*Material for the task*:
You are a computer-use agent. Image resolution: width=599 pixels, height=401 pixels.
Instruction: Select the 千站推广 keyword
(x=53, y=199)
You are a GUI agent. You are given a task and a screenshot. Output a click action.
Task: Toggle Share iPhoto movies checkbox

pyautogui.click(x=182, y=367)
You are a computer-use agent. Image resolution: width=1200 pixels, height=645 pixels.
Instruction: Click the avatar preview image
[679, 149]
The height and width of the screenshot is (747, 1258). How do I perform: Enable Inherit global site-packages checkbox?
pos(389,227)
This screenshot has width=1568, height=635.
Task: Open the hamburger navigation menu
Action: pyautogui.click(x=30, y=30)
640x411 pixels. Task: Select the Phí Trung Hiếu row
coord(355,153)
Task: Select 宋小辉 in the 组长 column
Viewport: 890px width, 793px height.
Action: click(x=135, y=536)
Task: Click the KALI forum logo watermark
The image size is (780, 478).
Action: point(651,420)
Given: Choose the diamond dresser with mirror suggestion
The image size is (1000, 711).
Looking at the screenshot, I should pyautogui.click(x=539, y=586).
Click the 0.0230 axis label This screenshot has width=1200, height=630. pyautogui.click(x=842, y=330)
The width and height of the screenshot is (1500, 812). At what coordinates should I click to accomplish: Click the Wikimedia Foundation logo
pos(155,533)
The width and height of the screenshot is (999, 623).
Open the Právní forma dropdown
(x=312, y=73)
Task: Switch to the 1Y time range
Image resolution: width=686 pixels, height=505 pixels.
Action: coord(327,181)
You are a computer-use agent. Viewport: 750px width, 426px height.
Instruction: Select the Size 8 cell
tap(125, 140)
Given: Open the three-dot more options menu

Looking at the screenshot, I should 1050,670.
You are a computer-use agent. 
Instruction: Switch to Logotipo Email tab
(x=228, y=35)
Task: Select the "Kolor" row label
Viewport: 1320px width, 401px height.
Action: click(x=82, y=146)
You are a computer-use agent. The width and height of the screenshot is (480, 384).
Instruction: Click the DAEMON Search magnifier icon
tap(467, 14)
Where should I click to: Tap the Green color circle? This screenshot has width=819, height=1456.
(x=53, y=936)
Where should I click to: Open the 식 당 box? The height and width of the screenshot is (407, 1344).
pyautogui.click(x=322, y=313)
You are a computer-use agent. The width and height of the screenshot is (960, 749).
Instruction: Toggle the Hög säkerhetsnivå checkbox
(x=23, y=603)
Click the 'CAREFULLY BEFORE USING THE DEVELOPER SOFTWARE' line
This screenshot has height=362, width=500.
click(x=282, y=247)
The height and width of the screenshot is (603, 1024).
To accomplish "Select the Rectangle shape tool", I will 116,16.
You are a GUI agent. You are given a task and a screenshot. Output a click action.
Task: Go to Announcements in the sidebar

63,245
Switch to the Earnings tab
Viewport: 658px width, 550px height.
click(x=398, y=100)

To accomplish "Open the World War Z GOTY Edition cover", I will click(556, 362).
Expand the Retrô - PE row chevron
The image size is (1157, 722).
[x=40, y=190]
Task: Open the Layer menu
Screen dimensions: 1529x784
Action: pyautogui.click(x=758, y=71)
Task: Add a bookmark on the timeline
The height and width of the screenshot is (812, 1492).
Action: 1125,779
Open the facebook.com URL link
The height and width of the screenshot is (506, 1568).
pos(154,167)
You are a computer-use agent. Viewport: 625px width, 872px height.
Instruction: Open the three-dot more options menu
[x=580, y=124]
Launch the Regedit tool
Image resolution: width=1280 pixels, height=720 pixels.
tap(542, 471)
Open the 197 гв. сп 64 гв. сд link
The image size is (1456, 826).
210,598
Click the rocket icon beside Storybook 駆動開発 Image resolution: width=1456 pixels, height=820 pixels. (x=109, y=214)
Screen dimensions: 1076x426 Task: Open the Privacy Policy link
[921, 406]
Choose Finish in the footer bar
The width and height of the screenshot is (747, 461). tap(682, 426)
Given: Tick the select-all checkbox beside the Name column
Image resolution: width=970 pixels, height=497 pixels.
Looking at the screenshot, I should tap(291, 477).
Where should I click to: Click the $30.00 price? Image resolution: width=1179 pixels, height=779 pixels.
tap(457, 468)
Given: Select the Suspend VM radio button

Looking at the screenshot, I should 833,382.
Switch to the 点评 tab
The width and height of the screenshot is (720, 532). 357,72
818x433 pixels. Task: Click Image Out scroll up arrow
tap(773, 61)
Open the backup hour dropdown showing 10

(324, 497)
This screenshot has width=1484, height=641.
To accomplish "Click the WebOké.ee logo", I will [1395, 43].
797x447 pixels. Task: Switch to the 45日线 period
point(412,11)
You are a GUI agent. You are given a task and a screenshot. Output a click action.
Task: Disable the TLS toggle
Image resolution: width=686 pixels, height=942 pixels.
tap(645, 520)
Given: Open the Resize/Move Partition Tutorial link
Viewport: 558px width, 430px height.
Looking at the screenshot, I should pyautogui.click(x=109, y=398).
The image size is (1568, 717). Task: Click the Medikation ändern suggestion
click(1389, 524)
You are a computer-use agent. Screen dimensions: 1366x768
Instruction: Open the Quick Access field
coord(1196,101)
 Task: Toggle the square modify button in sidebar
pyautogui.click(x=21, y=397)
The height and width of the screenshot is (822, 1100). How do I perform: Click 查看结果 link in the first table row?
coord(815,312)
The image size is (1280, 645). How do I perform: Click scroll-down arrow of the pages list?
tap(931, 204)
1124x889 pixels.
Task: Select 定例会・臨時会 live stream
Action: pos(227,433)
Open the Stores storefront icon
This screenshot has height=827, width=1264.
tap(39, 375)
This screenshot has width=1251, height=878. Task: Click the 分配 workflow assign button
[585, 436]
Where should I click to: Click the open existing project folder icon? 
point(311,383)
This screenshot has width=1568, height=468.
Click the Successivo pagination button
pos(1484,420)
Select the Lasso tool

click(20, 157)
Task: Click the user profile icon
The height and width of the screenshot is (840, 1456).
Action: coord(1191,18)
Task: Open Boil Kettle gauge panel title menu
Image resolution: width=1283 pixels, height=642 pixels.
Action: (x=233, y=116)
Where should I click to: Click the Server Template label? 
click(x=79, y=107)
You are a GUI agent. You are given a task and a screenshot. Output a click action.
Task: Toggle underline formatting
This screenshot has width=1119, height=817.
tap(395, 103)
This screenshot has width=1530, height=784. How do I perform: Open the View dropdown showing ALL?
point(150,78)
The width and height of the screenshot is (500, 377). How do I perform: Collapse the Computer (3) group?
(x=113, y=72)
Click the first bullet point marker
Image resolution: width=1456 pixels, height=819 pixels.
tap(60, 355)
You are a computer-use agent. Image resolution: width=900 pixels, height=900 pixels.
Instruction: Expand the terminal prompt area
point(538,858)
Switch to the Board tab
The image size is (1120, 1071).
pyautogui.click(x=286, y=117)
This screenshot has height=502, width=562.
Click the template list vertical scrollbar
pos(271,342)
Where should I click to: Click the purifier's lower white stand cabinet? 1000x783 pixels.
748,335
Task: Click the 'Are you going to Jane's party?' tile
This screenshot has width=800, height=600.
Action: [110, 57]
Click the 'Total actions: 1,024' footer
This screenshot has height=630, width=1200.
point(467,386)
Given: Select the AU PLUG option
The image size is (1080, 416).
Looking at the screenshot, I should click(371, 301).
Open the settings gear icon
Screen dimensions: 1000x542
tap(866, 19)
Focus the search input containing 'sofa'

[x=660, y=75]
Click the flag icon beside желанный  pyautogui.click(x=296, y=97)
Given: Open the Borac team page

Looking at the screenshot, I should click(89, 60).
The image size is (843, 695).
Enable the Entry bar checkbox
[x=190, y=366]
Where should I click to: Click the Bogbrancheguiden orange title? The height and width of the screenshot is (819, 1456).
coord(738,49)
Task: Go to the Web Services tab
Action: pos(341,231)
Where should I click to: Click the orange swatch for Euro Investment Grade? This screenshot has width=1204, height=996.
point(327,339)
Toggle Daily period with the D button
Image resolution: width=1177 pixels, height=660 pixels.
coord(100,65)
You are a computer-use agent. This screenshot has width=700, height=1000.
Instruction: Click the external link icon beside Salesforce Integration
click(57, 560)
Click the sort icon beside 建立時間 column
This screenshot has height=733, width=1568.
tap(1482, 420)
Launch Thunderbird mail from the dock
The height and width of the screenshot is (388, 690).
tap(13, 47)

*Work item*:
Working from the material above, retype exactly the lines from the one with "Viewport: 658px width, 550px height." through the one with "Task: Add a bookmark on the timeline", both included, and only those lines.

*Answer below*:
Viewport: 658px width, 550px height.
click(x=398, y=100)

To accomplish "Open the World War Z GOTY Edition cover", I will click(556, 362).
Expand the Retrô - PE row chevron
The image size is (1157, 722).
[x=40, y=190]
Task: Open the Layer menu
Screen dimensions: 1529x784
Action: pyautogui.click(x=758, y=71)
Task: Add a bookmark on the timeline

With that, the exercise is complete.